Op basis van ervaringen in het afgelopen jaar met de opvolging van diverse meldingen of klachten die betrekking hadden op vermoedens van misstanden of vermoedens van een onveilige werkomgeving zal in het integriteitsstelsel een voorziening worden getroffen in de vorm van een vaste externe integriteitscommissie met een laagdrempelige toegang. De commissie zal worden gevormd door deskundige leden die geen persoonlijke of functionele band hebben met het Ministerie. Gestreefd wordt naar een situatie waarin de klacht c.q. melding door deze commissie volgens de juiste procedure en met inachtneming van de toepasselijke criteria wordt behandeld. Met deze concentratie van werkzaamheden wordt tevens geïnvesteerd in de deskundigheid, de consistentie en de onafhankelijkheid in de behandeling van meldingen c.q. klachten.

Het komende half jaar worden voor het Ministerie verbeteringen doorgevoerd in de informatievoorziening bij de uitvoering het integriteitsbeleid. Deze moeten leiden tot een sluitende, betrouwbare en kwalitatieve registratie en gegevensverwerking over de meldingen van vermoedens van misstanden, integriteitsschendingen en ongewenste omgangsvormen en de afdoening van die meldingen.

Ook zijn er twee nieuwe instrumenten in voorbereiding die nog besluitvorming vragen;

  • Een Leidraad problematische schulden: deze biedt leidinggevenden een uniform kader en handvatten voor de omgang met medewerkers met problematische schulden. Ook bevat deze leidraad een aantal verplichtingen voor medewerkers met problematische schulden;

  • Een uitvoeringsregeling van de in het ARAR vastgelegde bevoegdheid van de Minister om medewerkers aan te wijzen aan wier functie in het bijzonder het risico is verbonden van oneigenlijk gebruik van koersgevoelige informatie dan wel van financiële belangenverstrengeling.

Verder zijn diverse activiteiten ondernomen en gepland om binnen het Ministerie de cultuur van bespreekbaarheid te bevorderen en te stimuleren.

Zo zijn 12 medewerkers gestart met een opleiding tot gecertificeerd gespreksleider moreel beraad. Zij vormen vanaf medio oktober aanstaande, samen met vier collega’s die al gecertificeerd zijn, een JenV-brede pool van gespreksleiders die afdelingen en teams kunnen benutten om gestructureerd en in dialoog met elkaar houvast te ontwikkelen bij morele of integriteitsdilemma’s die zich in hun werk kunnen voordoen.

Vervolg

Om als JenV een betrouwbare partner te zijn en te blijven voor burger, bedrijf, bestuur en media in een veranderende samenleving, vraagt dit een continu proces van laten zien waar we aan werken, welke keuze we maken en waarom we dat doen. Dit doen we in contact met de samenleving en dit doen wij binnen onze organisatie en organisatieonderdelen.

Met deze tussenbalans bent u geïnformeerd over de eerste twee en half jaar van de verandering waar JenV voor staat en aan werkt. Voor de komende periode zetten wij deze beweging door. We houden vast en laten beklijven wat goed is gegaan. We gaan verder met wat nodig is en het resultaat is dat de brede Bestuursraad, leidinggevenden en medewerkers van JenV de verandering zichtbaar maken voor de samenleving en onszelf.

▶ [OPDRACHT A] Typ uit het fragment over integriteitsbeleid letterlijk het gedeelte over dat begint bij "Om als JenV" en doorloopt tot en met "samenleving en onszelf.".
De lijst die hierna volgt staat los van het fragment.

▶ [AANGELEVERDE GEGEVENS]
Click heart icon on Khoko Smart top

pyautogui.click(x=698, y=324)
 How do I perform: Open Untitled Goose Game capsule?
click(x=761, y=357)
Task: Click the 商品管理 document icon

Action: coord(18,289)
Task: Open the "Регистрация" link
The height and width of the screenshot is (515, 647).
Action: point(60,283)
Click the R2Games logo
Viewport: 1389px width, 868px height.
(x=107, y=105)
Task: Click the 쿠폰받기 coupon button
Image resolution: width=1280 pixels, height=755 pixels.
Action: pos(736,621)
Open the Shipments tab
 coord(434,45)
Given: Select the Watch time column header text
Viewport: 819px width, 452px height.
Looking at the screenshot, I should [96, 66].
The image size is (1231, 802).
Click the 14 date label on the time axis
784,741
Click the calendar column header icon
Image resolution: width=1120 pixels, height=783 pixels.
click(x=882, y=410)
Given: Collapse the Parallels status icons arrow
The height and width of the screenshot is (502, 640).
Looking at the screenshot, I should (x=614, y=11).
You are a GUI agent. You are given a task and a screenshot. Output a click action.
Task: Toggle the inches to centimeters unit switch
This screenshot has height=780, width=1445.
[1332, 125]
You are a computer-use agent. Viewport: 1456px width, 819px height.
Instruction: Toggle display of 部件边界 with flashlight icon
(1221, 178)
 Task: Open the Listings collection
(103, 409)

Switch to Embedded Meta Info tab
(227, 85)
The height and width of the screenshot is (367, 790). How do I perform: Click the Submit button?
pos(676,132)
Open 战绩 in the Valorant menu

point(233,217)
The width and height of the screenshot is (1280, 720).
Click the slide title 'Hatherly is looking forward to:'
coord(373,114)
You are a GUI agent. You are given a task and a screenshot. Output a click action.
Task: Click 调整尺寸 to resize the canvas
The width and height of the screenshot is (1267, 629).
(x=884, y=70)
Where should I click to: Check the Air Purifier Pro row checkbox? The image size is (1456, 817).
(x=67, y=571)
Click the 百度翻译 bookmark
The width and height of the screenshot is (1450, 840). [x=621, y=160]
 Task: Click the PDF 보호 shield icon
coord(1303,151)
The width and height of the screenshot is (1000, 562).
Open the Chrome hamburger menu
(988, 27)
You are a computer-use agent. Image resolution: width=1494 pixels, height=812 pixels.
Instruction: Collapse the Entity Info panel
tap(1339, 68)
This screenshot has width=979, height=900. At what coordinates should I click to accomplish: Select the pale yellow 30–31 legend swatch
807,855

▶ [OPDRACHT B] Neem uit de lijst de regels over die beginnen bij de regel met "The width and height of the screenshot is (1280, 720)." en doorlopen tot en met de regel met "(x=884, y=70)", met "canvas" vervangen door "workspace" en verder niets gewijzigd. Geef alleen die regels.

▶ [UITGEWERKTE OPLOSSING A]
Om als JenV een betrouwbare partner te zijn en te blijven voor burger, bedrijf, bestuur en media in een veranderende samenleving, vraagt dit een continu proces van laten zien waar we aan werken, welke keuze we maken en waarom we dat doen. Dit doen we in contact met de samenleving en dit doen wij binnen onze organisatie en organisatieonderdelen.

Met deze tussenbalans bent u geïnformeerd over de eerste twee en half jaar van de verandering waar JenV voor staat en aan werkt. Voor de komende periode zetten wij deze beweging door. We houden vast en laten beklijven wat goed is gegaan. We gaan verder met wat nodig is en het resultaat is dat de brede Bestuursraad, leidinggevenden en medewerkers van JenV de verandering zichtbaar maken voor de samenleving en onszelf.

▶ [UITGEWERKTE OPLOSSING B]
The width and height of the screenshot is (1280, 720).
Click the slide title 'Hatherly is looking forward to:'
coord(373,114)
You are a GUI agent. You are given a task and a screenshot. Output a click action.
Task: Click 调整尺寸 to resize the workspace
The width and height of the screenshot is (1267, 629).
(x=884, y=70)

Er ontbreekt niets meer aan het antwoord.